Travail à faire:
A: Recopiez le passage du texte source qui va de « Dans une caricature générée » jusqu'à « immense drapeau palestinien. » inclus.
B: Dans le texte source, présentez sous forme de liste le paragraphe commençant par « Dans une caricature générée », en gardant ses faits principaux.

Texte source:

╭──

Quelquefois, une caricature mordante vaut mieux que mille mots et celle-ci a été publiée sur le réseau X.

Dans une caricature générée par l’intelligence artificielle, l’on voit qu’à l’intérieur de ce que l’on distingue être un amphithéâtre d’université particulièrement bondé, des étudiants assis, regardent, scrutent un autre étudiant qui leur fait face, sur la tribune. Mais celui-ci est debout et il porte sur la tête une kippa. Il est lourdement enchaîné, ses yeux sont bandés et ses bras sont lacérés. Sur le balcon de l’université est accroché un immense drapeau palestinien.

Répond-il d’un acte d’accusation devant un tribunal pseudo-populaire et constitué… d’élégants étudiants ? Cette caricature grossit certes le trait, mais n’est-ce pas le rôle d’une caricature ? En tout cas, elle entend illustrer une crise, celle de nos universités, soumises au diktat de quelques groupuscules prétendument révolutionnaires et acquis à la cause palestinienne. Mais ce n’est pas seulement en France que des activistes perturbent les cours, envahissent des amphithéâtres, prêts à en découdre et à allumer des brasiers.

Les étudiants juifs américains sont soumis à une pression constante et les incidents violents et les agressions se multiplient

C’est une vidéo qui circule sur X. Le plus tranquillement du monde, avec un petit sourire froid et carnassier, couverte d’un voile, voilà ce qu’une étudiante bien maquillée, rose aux lèvres, du Durham College au Canada débite devant une caméra. « Je soutiens le Hamas, l’Histoire a été écrite par eux. Très fière de mon peuple. Très, très fière. J’adorerai qu’ils recommencent. Et encore, et encore, et encore, et encore, et encore, et encore ». « Non, ce ne sont pas des terroristes. Je soutiens chaque décision. Ce qu‘ils ont fait était historique. Très fière. L’Histoire a été écrite ce jour-là. Bravo au Hamas ».

╰──

Lignes de données:
╭──

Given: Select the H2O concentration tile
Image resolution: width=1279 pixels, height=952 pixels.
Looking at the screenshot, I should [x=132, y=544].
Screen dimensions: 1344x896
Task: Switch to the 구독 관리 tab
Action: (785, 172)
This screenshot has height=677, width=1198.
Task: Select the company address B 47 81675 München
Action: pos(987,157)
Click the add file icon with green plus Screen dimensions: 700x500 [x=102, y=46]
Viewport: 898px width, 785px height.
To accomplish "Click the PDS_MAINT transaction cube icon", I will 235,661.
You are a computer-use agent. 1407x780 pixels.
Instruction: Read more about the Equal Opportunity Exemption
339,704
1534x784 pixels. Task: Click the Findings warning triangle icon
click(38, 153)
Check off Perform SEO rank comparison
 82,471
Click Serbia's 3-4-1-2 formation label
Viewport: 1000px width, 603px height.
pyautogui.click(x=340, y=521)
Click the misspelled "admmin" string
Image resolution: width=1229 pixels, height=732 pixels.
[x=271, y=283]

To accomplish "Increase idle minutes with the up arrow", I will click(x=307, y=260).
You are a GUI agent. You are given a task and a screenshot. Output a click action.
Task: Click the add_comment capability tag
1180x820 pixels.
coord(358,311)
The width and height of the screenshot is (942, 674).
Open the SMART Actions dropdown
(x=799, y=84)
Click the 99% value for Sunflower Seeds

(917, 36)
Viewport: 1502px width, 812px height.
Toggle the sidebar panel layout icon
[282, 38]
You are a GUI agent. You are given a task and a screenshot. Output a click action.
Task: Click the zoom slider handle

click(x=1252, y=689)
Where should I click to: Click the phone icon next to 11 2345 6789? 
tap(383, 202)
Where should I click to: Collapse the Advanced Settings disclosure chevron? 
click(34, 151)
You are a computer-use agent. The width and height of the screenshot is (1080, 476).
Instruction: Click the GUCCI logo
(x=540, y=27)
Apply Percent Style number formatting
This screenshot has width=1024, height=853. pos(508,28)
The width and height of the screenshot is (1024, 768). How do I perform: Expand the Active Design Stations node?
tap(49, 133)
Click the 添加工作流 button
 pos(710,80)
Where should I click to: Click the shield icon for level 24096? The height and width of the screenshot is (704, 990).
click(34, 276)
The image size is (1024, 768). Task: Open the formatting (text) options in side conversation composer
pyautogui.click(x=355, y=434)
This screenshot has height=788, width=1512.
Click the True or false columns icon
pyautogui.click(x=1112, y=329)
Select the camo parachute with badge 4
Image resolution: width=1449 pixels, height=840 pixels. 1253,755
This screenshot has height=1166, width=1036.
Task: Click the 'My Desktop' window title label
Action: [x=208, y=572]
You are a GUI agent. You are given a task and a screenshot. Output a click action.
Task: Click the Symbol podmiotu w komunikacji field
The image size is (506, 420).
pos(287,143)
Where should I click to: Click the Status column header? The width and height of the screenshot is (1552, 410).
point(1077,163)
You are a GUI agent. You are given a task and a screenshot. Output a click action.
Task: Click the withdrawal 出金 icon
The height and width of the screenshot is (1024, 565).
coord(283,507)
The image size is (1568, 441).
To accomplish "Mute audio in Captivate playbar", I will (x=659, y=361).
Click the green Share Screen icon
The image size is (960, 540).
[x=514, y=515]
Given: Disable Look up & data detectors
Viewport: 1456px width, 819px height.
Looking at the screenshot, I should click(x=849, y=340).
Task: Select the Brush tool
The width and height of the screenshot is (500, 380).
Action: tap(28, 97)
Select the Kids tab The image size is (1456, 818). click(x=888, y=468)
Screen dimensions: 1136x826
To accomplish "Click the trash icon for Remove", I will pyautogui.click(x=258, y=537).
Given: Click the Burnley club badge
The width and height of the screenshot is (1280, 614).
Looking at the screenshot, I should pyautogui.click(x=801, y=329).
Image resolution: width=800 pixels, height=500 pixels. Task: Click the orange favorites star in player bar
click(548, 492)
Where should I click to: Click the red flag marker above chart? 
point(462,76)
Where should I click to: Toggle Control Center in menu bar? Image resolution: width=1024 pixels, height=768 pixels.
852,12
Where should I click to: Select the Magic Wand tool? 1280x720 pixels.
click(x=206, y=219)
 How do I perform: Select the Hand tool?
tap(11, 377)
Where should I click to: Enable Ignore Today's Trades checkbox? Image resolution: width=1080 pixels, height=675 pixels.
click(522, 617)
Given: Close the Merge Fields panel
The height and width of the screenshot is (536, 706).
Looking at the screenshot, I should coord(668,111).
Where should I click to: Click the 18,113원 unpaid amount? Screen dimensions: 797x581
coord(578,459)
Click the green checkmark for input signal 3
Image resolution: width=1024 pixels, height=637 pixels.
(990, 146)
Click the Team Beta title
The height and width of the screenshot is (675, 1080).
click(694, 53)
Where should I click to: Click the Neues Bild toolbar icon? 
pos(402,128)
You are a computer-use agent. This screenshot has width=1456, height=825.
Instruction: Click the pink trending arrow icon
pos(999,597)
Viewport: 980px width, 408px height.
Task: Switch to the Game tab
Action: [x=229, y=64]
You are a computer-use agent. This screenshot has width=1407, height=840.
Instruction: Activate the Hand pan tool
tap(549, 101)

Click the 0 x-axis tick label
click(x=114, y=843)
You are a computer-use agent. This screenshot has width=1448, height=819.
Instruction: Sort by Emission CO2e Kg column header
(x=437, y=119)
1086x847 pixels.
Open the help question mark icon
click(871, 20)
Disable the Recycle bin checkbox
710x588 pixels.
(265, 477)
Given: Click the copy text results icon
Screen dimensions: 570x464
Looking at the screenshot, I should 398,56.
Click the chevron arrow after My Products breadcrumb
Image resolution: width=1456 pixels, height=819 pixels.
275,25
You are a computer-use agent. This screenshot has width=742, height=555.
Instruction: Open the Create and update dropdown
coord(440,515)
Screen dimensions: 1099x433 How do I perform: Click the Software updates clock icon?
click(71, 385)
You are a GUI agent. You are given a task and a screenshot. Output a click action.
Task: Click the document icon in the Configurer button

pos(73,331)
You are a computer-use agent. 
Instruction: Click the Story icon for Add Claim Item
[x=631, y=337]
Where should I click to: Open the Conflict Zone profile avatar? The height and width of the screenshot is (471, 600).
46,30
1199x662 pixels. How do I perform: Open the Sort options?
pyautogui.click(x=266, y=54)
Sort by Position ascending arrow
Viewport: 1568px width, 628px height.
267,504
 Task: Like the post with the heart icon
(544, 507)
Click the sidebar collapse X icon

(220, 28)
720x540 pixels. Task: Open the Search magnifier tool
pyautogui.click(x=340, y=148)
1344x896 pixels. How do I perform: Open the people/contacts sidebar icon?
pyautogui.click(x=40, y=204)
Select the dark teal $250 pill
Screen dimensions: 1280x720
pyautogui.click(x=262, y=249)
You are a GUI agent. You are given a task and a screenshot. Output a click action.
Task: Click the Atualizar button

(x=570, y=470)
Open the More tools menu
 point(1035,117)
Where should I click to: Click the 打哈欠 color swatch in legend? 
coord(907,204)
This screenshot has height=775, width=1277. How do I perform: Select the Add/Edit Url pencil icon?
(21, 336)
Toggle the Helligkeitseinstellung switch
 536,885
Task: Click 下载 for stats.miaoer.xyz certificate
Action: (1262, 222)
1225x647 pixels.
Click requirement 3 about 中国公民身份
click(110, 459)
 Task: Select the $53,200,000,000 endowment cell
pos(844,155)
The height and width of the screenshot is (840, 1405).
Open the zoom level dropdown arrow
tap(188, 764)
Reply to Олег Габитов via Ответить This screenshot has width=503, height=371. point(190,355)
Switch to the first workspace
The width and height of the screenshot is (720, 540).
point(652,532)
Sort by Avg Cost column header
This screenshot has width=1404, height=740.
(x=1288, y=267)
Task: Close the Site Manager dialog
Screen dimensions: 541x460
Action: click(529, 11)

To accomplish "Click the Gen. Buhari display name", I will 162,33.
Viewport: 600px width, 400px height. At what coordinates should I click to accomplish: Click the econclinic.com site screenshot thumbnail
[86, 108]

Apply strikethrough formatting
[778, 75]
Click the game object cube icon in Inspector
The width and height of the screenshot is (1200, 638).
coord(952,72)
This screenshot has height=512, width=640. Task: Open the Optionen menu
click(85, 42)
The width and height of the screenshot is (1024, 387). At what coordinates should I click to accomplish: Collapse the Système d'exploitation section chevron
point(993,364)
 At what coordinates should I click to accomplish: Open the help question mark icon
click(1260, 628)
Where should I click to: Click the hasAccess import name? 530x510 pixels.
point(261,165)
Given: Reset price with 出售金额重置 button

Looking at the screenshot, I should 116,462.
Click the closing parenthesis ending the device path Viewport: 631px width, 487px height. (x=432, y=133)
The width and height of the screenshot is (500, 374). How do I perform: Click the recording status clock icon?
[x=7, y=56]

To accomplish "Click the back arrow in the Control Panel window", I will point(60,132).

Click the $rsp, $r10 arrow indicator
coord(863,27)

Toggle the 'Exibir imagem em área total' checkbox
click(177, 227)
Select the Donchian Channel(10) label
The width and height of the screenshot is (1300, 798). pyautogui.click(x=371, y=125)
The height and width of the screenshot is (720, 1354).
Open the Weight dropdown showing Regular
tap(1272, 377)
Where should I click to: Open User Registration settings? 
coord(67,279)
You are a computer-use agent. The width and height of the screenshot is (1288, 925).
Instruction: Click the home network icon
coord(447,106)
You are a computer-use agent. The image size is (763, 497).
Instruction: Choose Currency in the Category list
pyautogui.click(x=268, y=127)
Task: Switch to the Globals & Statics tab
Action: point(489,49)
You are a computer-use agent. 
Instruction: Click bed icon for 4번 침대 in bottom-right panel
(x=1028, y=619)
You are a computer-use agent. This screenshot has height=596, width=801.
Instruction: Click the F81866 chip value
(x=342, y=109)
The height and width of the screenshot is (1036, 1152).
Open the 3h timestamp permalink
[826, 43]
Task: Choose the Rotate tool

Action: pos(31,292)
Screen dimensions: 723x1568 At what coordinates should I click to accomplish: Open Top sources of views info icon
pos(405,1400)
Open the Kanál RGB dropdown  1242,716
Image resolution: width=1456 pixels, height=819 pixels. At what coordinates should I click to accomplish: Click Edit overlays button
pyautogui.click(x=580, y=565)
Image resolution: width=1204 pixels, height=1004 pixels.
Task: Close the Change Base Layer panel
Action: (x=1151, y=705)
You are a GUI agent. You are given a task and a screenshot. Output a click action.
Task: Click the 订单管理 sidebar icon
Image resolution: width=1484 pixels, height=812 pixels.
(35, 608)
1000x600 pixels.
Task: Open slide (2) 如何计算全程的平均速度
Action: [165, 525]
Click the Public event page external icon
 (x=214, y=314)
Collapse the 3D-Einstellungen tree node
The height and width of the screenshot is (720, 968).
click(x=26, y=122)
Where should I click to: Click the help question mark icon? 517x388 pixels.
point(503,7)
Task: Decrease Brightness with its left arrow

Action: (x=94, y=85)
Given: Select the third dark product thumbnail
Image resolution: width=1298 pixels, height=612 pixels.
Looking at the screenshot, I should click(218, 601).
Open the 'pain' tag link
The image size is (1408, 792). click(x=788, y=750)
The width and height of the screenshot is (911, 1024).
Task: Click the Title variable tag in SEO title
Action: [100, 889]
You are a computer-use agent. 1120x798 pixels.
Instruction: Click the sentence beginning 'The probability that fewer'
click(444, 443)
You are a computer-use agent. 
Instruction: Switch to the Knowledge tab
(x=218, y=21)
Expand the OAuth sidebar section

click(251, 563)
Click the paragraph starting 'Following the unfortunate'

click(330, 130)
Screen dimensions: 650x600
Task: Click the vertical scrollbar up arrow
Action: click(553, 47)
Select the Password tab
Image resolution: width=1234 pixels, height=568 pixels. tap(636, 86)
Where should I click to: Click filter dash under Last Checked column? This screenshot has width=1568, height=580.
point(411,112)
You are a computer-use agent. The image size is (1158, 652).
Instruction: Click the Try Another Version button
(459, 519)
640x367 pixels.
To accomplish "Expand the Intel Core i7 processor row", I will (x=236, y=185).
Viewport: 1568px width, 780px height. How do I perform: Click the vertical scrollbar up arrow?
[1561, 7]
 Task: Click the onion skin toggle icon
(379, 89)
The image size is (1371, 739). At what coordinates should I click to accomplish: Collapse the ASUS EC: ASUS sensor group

╰──

Réponses:
A:
Dans une caricature générée par l’intelligence artificielle, l’on voit qu’à l’intérieur de ce que l’on distingue être un amphithéâtre d’université particulièrement bondé, des étudiants assis, regardent, scrutent un autre étudiant qui leur fait face, sur la tribune. Mais celui-ci est debout et il porte sur la tête une kippa. Il est lourdement enchaîné, ses yeux sont bandés et ses bras sont lacérés. Sur le balcon de l’université est accroché un immense drapeau palestinien.

B:
- Caricature générée par l'intelligence artificielle
- Dans un amphithéâtre d'université bondé, des étudiants assis scrutent un autre étudiant qui leur fait face sur la tribune.
- Cet étudiant est debout et porte une kippa. Il est lourdement enchaîné, a les yeux bandés et les bras lacérés.
- Un immense drapeau palestinien est accroché au balcon de l'université.